Y he aquí, precisamente, la primera contrariedad, pues carece de lógica “humana” que pretendiendo, como parece deducirse de la intención, transmitir mensajes transcendentales y/o de profundidad teológica, se elija como mensajero a alguien que carece de la más mínima instrucción, cuando no madurez.
Se trata, pues, de un auténtico signo de contradicción, pero que, en sí mismo, excluye la lógica del fraude.
O dicho de otra manera: Si alguien pretende transmitir un mensaje importante, si alguien pretende otorgar un apariencia más o menos seria a un evento, la “lógica humana” le compelería a designar como mensajero a alguien que tuviere un mínimo de credibilidad pública, a alguien mínimamente reconocido socialmente como “persona seria”, “intelectual” o “sabio”, pues resulta evidente que nadie o casi nadie osaría contradecir (o, al menos, se lo pensaría dos veces antes de hacerlo) a un científico o personaje de fama irrefutable, bajo riesgo de quedar en ridículo.
Sólo, pues, desde la óptica de la sencillez, de la humildad, a la luz, en cualquier caso, de los Evangelios (no olvidemos la predilección del Señor por los humildes y los infantes), puede entenderse que los receptores de los mensajes sean, precisamente, los más humildes entre los humildes, los más despreciados de la sociedad, aquéllos a los que, precisamente, la sociedad opulenta y burguesa olvida, aunque “de palabra”, de vez en cuando, se digne a mentar.
Pero lo más significativo, si cabe, es que seres tan “insignificantes”, tan “indefensos”, sean, precisamente, los que al final den ejemplo de entereza, sobriedad y obediencia.
Esto, precisamente, es lo que les rompe los esquemas, porque si a cualquier niño basta con amenazarle con un “cachete” para que se doblegue ante cualquier orden, sin embargo aquéllos, lejos de inclinarse, mantienen incólume el mensaje y su deber.

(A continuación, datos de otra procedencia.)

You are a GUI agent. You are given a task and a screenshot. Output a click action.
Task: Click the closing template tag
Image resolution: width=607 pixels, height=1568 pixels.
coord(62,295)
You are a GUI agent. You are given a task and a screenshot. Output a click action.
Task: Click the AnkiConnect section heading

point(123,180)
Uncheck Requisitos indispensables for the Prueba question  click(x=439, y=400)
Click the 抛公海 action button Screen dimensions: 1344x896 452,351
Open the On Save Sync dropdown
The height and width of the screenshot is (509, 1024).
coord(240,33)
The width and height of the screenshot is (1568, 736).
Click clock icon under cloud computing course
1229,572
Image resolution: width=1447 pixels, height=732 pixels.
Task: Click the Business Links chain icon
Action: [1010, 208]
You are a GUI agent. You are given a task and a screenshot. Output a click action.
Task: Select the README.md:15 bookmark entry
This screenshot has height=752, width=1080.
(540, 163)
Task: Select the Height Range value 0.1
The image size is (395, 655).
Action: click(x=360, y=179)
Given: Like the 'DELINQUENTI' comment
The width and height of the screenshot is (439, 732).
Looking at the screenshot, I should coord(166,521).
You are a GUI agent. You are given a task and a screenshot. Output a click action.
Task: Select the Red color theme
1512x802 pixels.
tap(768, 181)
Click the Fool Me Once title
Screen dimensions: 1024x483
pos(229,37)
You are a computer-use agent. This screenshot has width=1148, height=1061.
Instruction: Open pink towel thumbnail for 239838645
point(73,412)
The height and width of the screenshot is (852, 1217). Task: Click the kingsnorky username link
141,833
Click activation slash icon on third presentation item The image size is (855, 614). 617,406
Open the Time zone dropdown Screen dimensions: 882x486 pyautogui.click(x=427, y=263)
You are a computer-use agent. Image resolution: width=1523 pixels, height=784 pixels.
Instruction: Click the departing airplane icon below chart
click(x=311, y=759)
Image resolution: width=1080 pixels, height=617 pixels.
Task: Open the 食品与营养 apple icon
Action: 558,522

¿Cómo entonces puede entenderse que unos “mocosos” puedan confirmar, cuando no afirmar, dogmas de enorme profundidad teológica y que, en modo alguno, entran dentro de la dialéctica racional, provocando, ya “ab initio”, el fracaso de cualquier disquisición, más o menos, tendenciosa?
Ni es lógico, ni deviene eficaz desde la óptica humana.
Desde la afirmación del dogma de la Inmaculada Concepción, hasta la confirmación de un dogma ya olvidado por muchos cristianos, incluso por parte del clero, como es la realidad de Satanás y del Infierno, resulta incompresible aceptar “racionalmente” que unos “imberbes” pudieren propagar a los cuatro vientos lo que casi nadie se atrevía a afirmar ni siquiera en secreto.
Pero si hay algo que, sinceramente, a mi me ha removido el interior, lo que, en cierto modo, me ha llevado a aceptar lo que la Iglesia anticipadamente ya ha aceptado para algunos casos, es la proclamación de un valor tan poco popular, tan escasamente aceptable para este mundo, y menos en la época en la que vivimos, cual es el valor del sacrificio como expresión suprema del amor.
Esto que para mi y, supongo, para todos no deja de ser una doctrina dura e “irracional” , deviene en cierta cuando alguien, contra viento y marea, contra todos y todo, te hace entender, aunque sea implícitamente, que el amor, el auténtico amor, sólo es amor cuando has sufrido, incluso fenecido, por la vida de otros.